You might be considering buying a new car. You might even have envisioned yourself at the wheel of that swanky new BMW with gesture-control HoloActive Touch technology; that is, until you saw the outrageously preclusive price in Consumer Reports. 

But later you noticed the same model at a discount, and that shiny black leather-encased steering wheel now suddenly seems within your grasp. 

This rationalizing process is an example of “anchoring,” what psychologists describe as the tendency to rely on the first piece of information offered. In the case of the BMW, the initial conceived price sets the bar and, when a lower price is found, the original price can seem like a great deal, even if it is considerably high. 

Marketers are well aware of the anchoring phenomenon, and the information that consumers receive is often designed to exploit the anchoring effect and encourage consumer purchases.

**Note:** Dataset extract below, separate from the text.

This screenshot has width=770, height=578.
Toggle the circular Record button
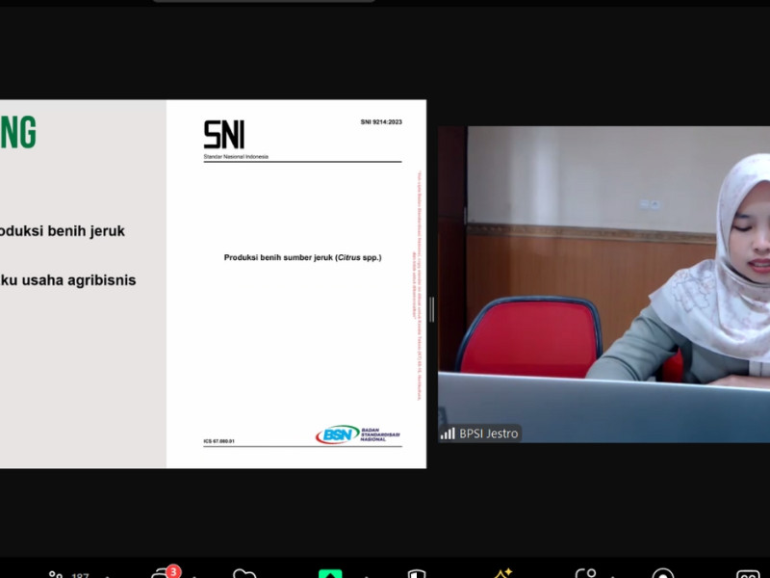662,575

Take the wine menu at a high-end restaurant. The first few bottles of wine listed may have a high price tag, $100 or more. Compared to the $100 bottle, the $60 bottle listed a bit further down on the wine list seems like less of an indulgence, even though a $25-dollar bottle is more in your price range. 

Anchoring: Part of the Human Condition

Kahneman and Tversky coined the term “anchoring” in the 1970s. They researched how people formed judgments when they are unsure of the facts. They found that when people are uncertain, they make assumptions using the most recent number they see as a starting point. And what’s more uncertain than speculating on the stock market?

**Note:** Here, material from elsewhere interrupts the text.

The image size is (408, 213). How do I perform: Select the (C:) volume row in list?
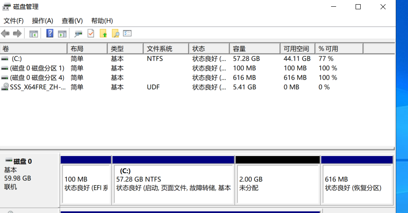(x=17, y=59)
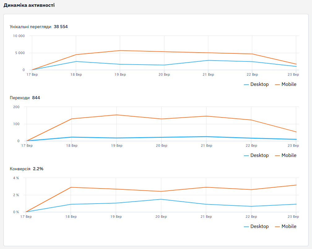Click Mobile point at 18 Вер in Переходи chart
The image size is (312, 249).
click(72, 119)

Here are some ways to manage anchoring tendencies when making investment decisions and when contemplating other purchases.

Anchoring and its Danger for Investors

Anchoring is particularly unwise when it comes to investing because stock price is not a good indicator of a company’s value. Nevertheless, when a stock price is viewed by a potential investor, that price can serve as an anchor and influence perceptions of the value of that stock and other stock. 

But this type of influence makes no sense when markets are constantly changing, and there are so many factors affecting the price of a stock. 

Be Aware of Anchors

Accept that you are influenced by anchors and try to identify their affects. Anchoring is often exacerbated by other behaviors such as relying on hindsight, overconfidence, and attempting to create a narrative to justify a forecast, which just amounts to noise.  

Don’t cling to an illogical or irrelevant anchor. For example, if a report predicts that a price for a commodity will triple three years from now, don’t ignore a falling price in year two in the hopes that the price will triple in year three. Recognize a losing investment and cut your losses.

Historical Prices Are Irrelevant

An investor might notice that a stock has dropped rapidly in a short period and seize the chance to buy low. This investor is “anchoring” the decision on a recent price that the investor believes was high and a belief that the stock is now undervalued, which may not be the case. There are many variables that might determine whether that stock price will ever recover.

Anchor to Something with Predictive Power

Stock prices are simply the latest estimated value of a company, not its real value. It is better to anchor to something that can be predicted, income from dividends for example, as in the Gordon Growth Model. A quality investment strategy identifies stock that reflects less debt and stable earnings. 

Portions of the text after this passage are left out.